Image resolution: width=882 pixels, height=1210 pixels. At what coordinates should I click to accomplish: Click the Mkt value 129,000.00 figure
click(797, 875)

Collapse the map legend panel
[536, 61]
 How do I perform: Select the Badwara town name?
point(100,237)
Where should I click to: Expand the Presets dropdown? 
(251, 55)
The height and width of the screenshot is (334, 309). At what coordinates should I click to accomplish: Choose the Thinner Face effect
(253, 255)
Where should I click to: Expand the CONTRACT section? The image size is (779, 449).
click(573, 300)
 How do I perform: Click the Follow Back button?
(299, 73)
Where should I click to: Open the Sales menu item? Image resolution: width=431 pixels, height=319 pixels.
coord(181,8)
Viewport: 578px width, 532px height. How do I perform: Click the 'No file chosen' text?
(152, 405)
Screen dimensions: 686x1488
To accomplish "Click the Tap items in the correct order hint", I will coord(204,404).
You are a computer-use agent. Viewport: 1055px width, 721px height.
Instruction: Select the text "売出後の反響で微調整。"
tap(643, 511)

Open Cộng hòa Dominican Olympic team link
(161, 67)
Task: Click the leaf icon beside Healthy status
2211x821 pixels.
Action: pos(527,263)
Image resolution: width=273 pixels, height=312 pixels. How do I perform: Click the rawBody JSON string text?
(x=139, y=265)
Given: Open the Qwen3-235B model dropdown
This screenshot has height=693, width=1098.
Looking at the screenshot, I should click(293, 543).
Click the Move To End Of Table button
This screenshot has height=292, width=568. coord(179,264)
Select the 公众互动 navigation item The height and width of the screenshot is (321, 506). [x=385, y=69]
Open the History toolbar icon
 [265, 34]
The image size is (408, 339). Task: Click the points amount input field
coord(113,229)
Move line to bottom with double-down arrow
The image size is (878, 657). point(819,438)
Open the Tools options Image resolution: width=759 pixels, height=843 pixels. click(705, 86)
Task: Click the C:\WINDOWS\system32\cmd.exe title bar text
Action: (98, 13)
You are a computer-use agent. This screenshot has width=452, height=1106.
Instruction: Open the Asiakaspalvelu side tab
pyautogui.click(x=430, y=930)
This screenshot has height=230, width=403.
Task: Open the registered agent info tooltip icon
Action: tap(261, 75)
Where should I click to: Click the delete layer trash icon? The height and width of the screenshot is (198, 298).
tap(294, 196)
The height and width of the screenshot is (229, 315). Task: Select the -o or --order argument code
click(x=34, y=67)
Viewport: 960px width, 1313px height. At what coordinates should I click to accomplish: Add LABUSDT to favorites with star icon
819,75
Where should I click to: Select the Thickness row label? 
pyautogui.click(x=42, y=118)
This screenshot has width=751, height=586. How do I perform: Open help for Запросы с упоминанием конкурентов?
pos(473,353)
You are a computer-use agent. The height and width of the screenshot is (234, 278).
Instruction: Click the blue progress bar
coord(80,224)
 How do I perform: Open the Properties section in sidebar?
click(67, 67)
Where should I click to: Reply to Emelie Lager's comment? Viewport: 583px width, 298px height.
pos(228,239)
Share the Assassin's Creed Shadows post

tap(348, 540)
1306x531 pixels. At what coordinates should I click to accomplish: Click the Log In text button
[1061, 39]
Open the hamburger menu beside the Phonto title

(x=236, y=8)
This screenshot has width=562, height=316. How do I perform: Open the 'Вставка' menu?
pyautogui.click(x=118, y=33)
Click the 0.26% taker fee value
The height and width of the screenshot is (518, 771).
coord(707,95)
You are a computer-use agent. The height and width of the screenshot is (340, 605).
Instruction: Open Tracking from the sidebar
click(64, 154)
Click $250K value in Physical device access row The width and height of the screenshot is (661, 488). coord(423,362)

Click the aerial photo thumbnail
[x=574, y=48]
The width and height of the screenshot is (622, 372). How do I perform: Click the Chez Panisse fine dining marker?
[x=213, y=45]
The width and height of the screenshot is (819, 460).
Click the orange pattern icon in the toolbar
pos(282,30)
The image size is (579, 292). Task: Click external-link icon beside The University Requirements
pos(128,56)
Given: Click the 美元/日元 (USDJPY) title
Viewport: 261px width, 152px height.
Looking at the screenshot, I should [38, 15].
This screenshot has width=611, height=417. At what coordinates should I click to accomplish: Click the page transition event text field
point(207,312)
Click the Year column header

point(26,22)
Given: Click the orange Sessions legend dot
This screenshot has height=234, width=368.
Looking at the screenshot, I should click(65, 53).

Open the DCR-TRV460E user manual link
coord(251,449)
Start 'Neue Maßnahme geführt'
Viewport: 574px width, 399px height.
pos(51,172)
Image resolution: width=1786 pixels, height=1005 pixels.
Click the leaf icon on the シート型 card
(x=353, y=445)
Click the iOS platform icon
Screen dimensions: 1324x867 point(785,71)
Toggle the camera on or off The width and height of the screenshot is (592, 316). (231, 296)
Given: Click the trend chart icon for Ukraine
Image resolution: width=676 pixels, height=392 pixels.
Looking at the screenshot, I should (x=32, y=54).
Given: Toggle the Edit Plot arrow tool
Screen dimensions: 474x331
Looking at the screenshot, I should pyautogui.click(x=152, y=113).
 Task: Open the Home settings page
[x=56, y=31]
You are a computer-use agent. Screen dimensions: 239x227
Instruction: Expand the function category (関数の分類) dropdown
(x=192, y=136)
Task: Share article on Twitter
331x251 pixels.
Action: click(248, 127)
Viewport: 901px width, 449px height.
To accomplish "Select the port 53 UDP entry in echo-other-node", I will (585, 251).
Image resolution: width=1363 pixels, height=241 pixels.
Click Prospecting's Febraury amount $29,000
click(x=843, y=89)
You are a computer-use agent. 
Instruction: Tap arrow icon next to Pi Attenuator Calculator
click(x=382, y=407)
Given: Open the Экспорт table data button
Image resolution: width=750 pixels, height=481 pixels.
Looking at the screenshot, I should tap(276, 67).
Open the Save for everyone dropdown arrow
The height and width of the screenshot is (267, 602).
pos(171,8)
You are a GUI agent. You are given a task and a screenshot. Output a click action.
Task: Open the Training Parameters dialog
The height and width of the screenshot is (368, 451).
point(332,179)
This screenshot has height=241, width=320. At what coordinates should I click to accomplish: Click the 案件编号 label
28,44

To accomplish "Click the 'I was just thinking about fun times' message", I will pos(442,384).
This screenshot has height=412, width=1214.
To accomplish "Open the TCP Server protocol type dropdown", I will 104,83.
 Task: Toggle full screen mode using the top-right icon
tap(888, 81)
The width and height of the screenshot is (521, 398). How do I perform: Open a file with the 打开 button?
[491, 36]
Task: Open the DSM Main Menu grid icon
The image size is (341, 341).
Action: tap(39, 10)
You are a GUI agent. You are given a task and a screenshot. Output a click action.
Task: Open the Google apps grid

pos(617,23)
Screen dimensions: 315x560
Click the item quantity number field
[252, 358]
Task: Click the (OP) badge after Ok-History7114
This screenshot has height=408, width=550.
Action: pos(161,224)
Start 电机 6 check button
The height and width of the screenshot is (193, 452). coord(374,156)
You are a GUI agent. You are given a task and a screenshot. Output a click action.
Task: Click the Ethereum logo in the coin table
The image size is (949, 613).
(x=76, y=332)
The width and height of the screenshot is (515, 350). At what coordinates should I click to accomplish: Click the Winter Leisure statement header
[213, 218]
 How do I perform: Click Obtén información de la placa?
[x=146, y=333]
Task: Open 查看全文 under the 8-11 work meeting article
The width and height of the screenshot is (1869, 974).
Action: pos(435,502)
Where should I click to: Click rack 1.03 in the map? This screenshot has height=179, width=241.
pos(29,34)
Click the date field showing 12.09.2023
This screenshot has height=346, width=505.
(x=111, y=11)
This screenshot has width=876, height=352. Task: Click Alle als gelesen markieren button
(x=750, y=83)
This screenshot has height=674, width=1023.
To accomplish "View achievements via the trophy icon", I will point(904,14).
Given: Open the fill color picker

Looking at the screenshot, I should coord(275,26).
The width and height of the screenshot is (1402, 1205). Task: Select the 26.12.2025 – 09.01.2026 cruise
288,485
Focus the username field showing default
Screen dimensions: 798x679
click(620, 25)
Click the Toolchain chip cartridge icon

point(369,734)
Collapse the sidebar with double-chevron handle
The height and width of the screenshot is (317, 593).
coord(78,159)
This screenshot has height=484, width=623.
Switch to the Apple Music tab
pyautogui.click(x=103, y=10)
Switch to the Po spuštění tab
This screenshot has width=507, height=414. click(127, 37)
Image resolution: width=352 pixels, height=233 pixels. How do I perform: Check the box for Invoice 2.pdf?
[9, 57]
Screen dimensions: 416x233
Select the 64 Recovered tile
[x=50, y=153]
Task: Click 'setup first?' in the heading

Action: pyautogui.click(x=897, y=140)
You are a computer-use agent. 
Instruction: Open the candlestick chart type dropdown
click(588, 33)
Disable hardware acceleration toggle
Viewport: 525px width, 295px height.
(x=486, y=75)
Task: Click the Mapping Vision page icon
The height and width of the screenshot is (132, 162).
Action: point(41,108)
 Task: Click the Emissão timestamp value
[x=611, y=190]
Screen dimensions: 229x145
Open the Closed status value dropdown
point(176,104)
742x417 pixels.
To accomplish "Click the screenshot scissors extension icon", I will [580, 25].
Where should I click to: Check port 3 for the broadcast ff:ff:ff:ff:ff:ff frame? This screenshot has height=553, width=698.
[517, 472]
===============
**Exercise aim:** Within the entries, find all lines that contain "computer" and copy each one.

**Task answer:**
You are a computer-use agent. Viewport: 1055px width, 721px height.
You are a computer-use agent. This screenshot has width=452, height=1106.
You are a computer-use agent. The height and width of the screenshot is (234, 278).
You are a computer-use agent. The height and width of the screenshot is (340, 605).
You are a computer-use agent. Screen dimensions: 239x227
You are a computer-use agent. 
You are a computer-use agent. 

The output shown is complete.